Screenshot grounding data:
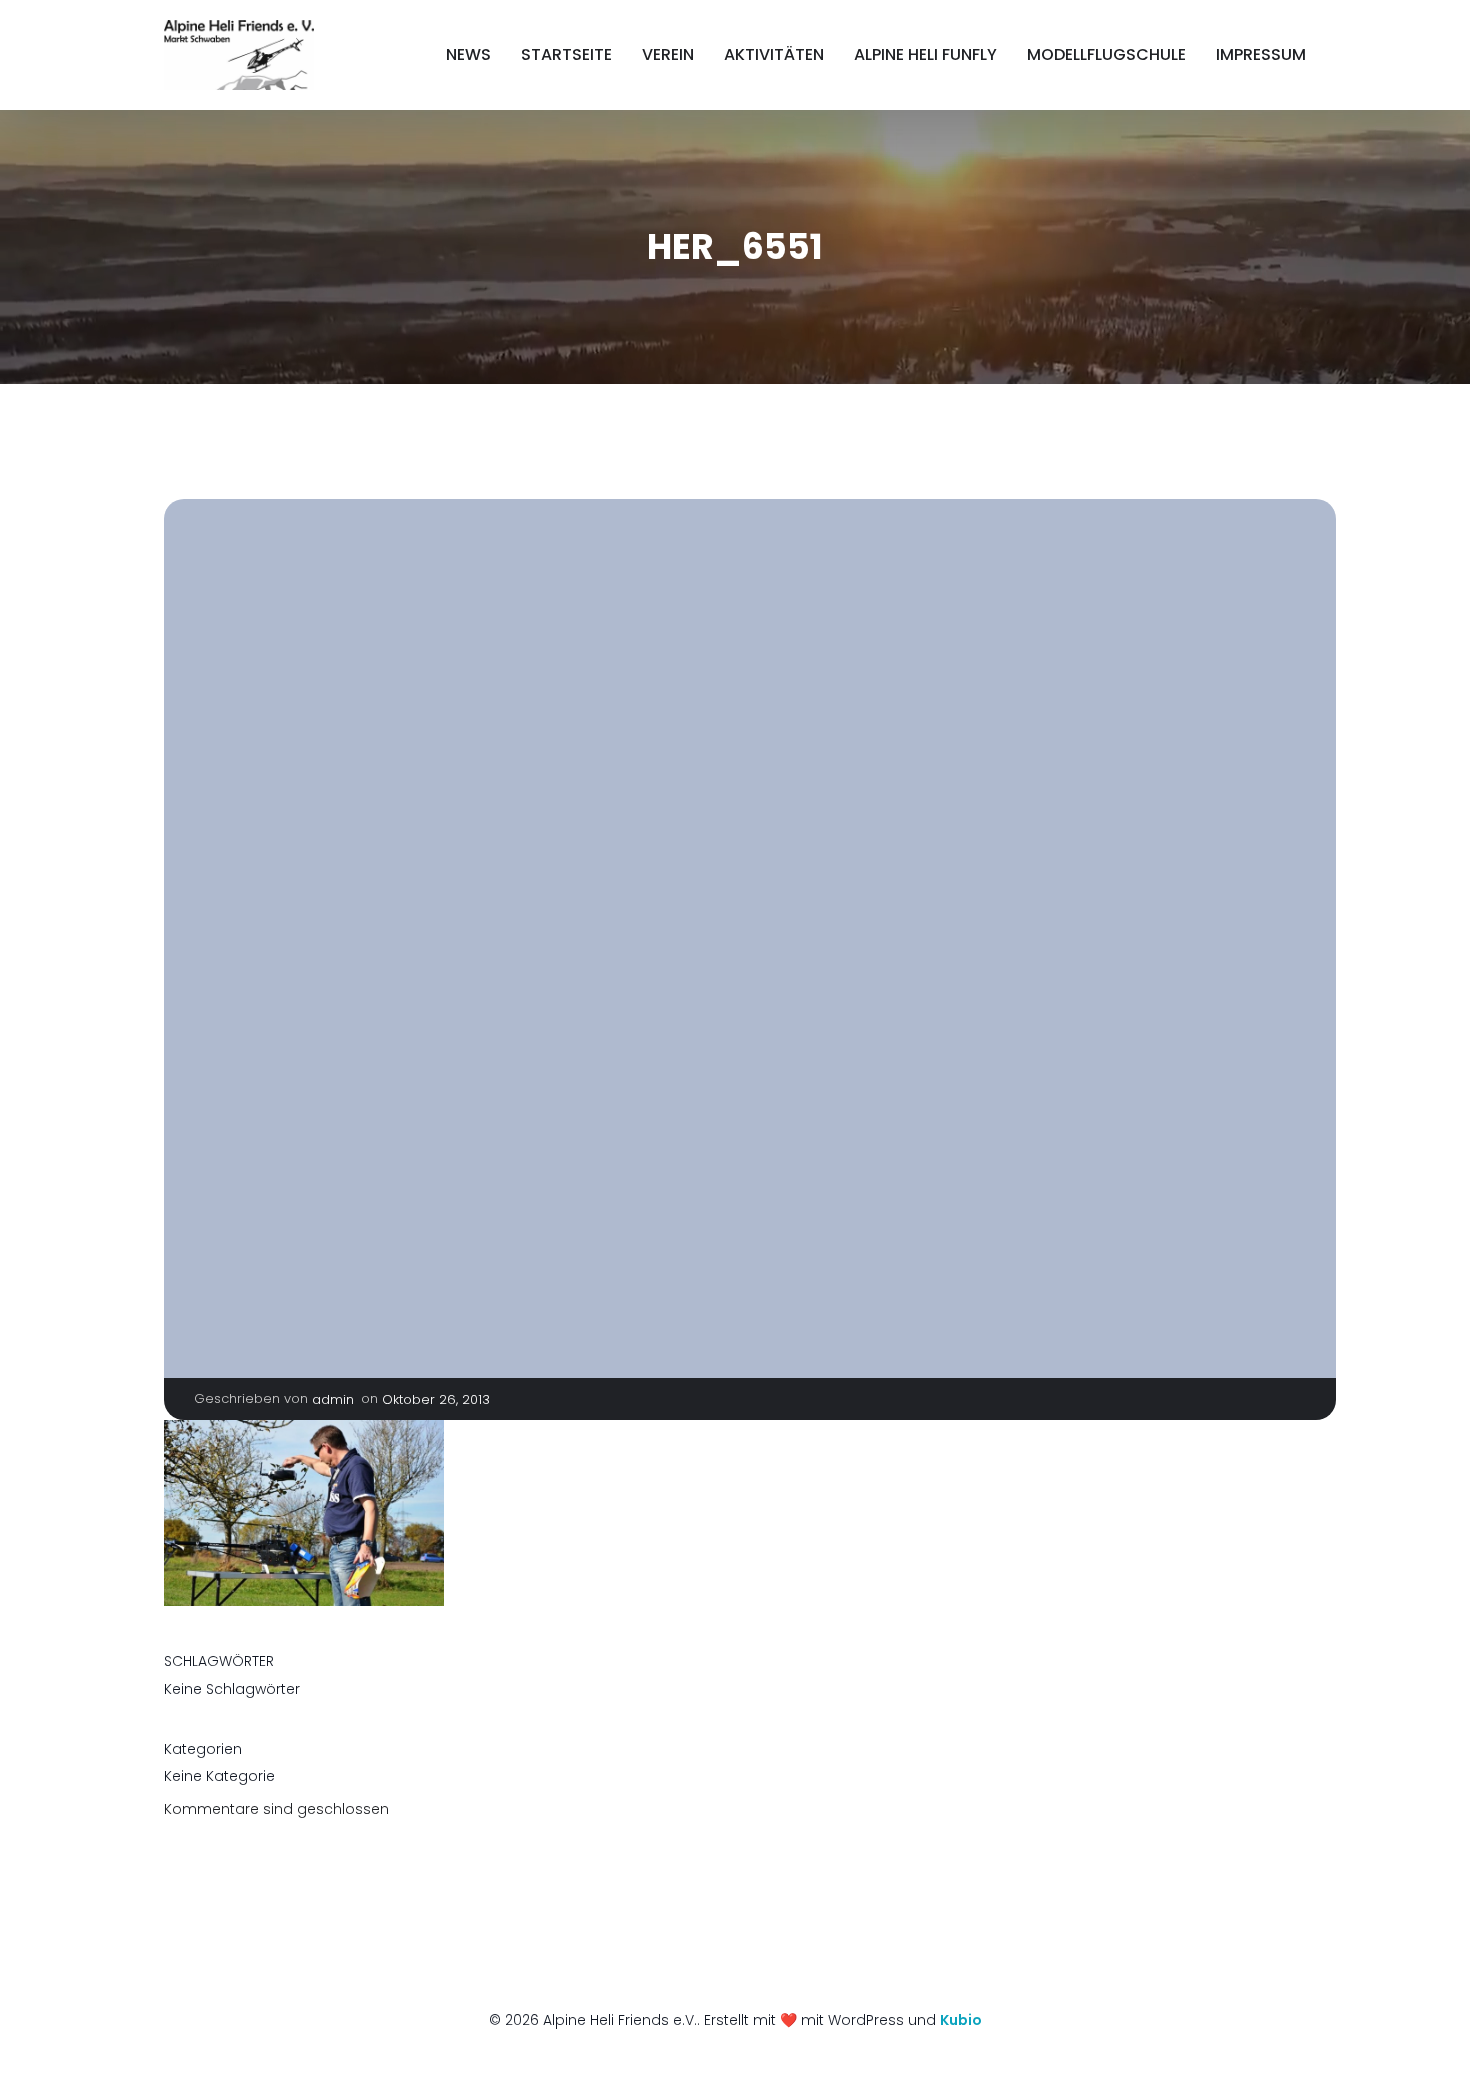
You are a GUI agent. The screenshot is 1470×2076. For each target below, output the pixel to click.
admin (333, 1399)
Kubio (961, 2020)
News (468, 54)
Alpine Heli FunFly (925, 54)
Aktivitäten (774, 54)
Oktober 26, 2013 (436, 1399)
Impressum (1261, 54)
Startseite (566, 54)
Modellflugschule (1106, 54)
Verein (668, 54)
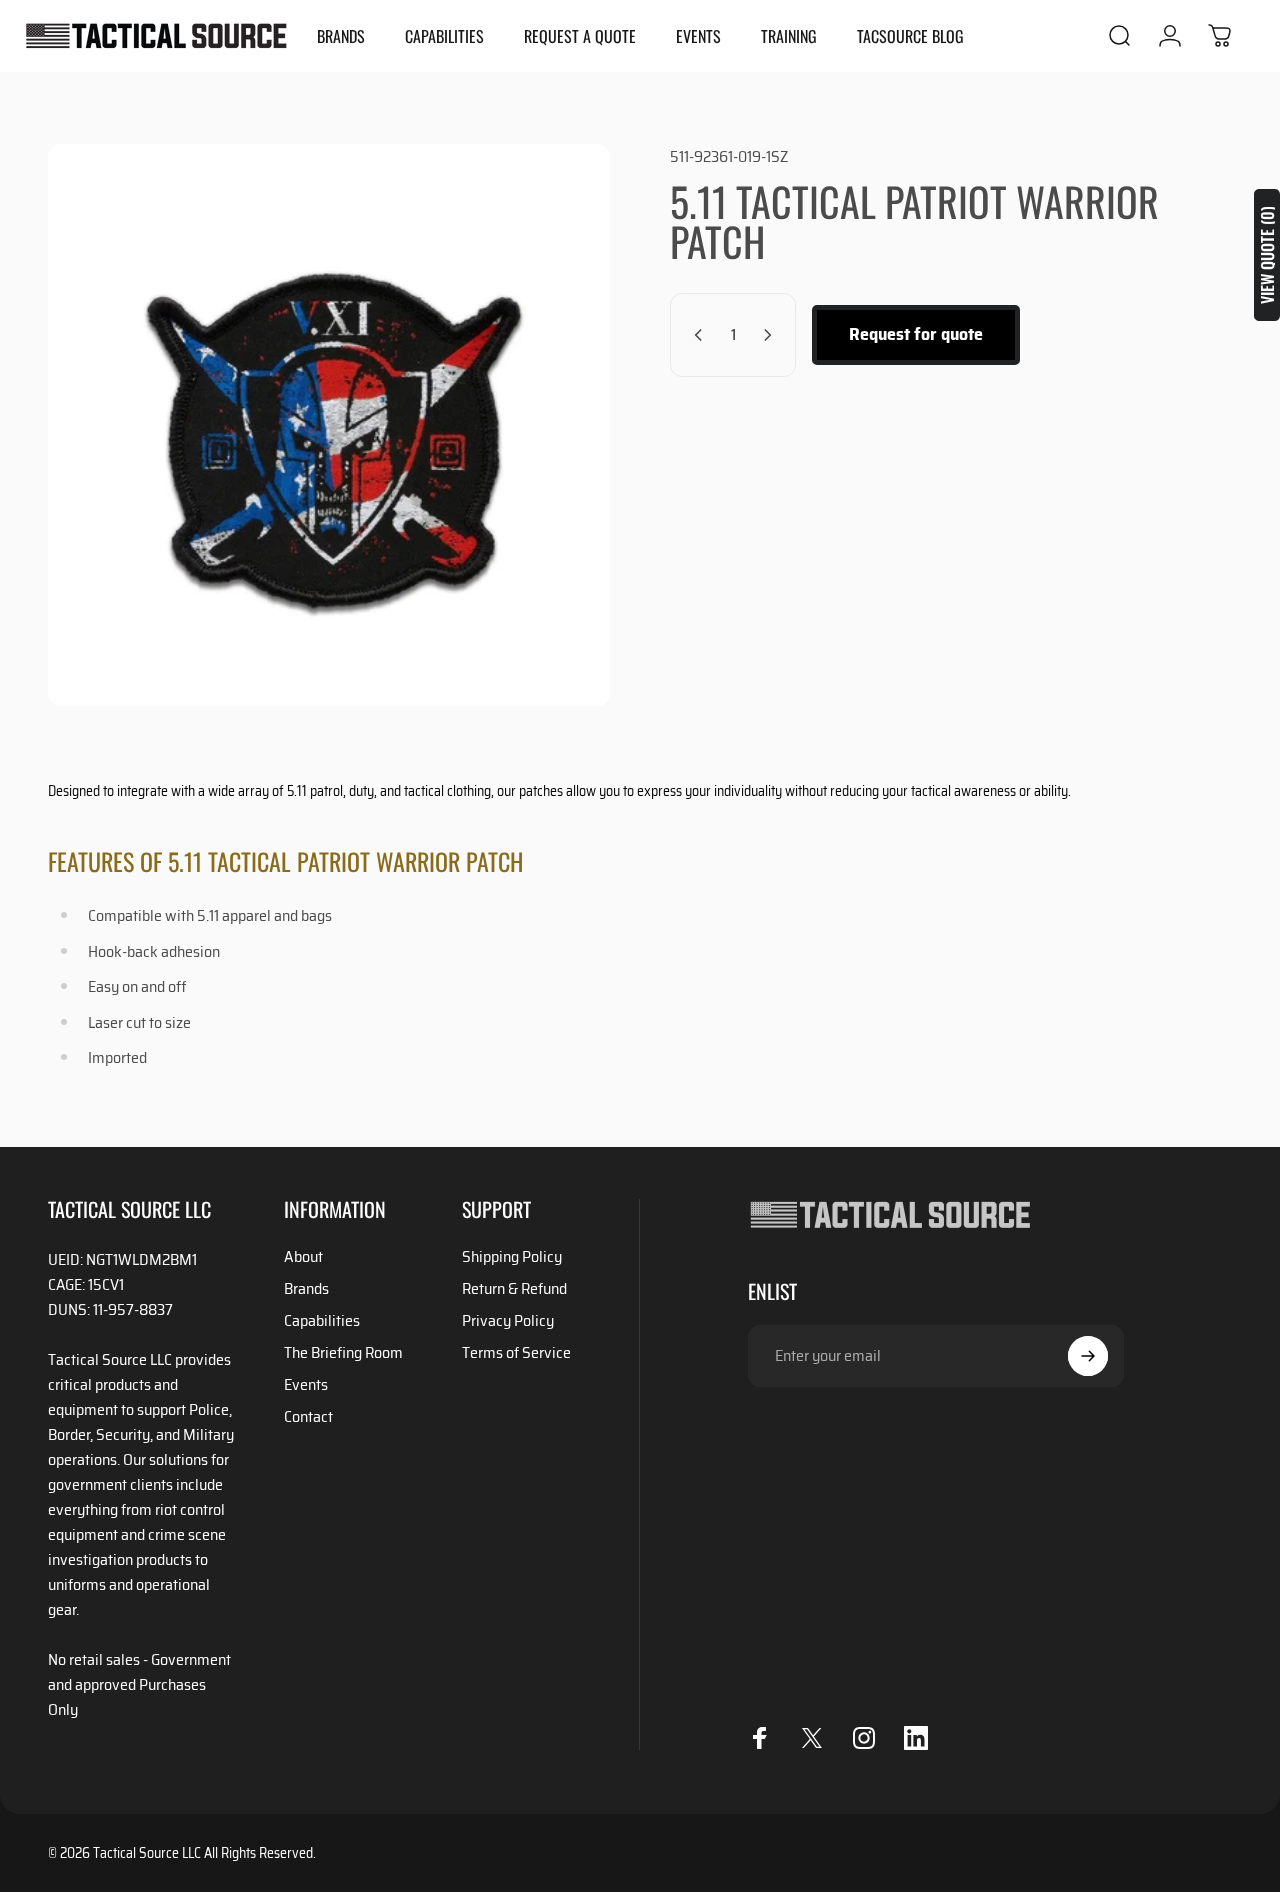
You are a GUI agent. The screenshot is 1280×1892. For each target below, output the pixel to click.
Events (306, 1385)
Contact (308, 1417)
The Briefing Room (343, 1353)
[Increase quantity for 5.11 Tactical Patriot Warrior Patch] (772, 334)
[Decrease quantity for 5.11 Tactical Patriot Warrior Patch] (694, 334)
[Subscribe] (1088, 1356)
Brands (306, 1289)
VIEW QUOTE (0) (1267, 255)
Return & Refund (514, 1289)
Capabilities (322, 1321)
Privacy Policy (508, 1321)
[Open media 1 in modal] (329, 425)
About (303, 1257)
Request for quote (916, 334)
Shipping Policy (512, 1257)
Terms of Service (516, 1353)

TASK GOAL ::
Output all of the records word for word, and keep the pictures out of the copy.

TASK RESULT ::
You are a GUI agent. The screenshot is 1470×2076. For each target below, output the pixel to click.
admin (333, 1399)
Kubio (961, 2020)
News (468, 54)
Alpine Heli FunFly (925, 54)
Aktivitäten (774, 54)
Oktober 26, 2013 (436, 1399)
Impressum (1261, 54)
Startseite (566, 54)
Modellflugschule (1106, 54)
Verein (668, 54)
You are a GUI agent. The screenshot is 1280×1892. For each target below, output the pixel to click.
Events (306, 1385)
Contact (308, 1417)
The Briefing Room (343, 1353)
[Increase quantity for 5.11 Tactical Patriot Warrior Patch] (772, 334)
[Decrease quantity for 5.11 Tactical Patriot Warrior Patch] (694, 334)
[Subscribe] (1088, 1356)
Brands (306, 1289)
VIEW QUOTE (0) (1267, 255)
Return & Refund (514, 1289)
Capabilities (322, 1321)
Privacy Policy (508, 1321)
[Open media 1 in modal] (329, 425)
About (303, 1257)
Request for quote (916, 334)
Shipping Policy (512, 1257)
Terms of Service (516, 1353)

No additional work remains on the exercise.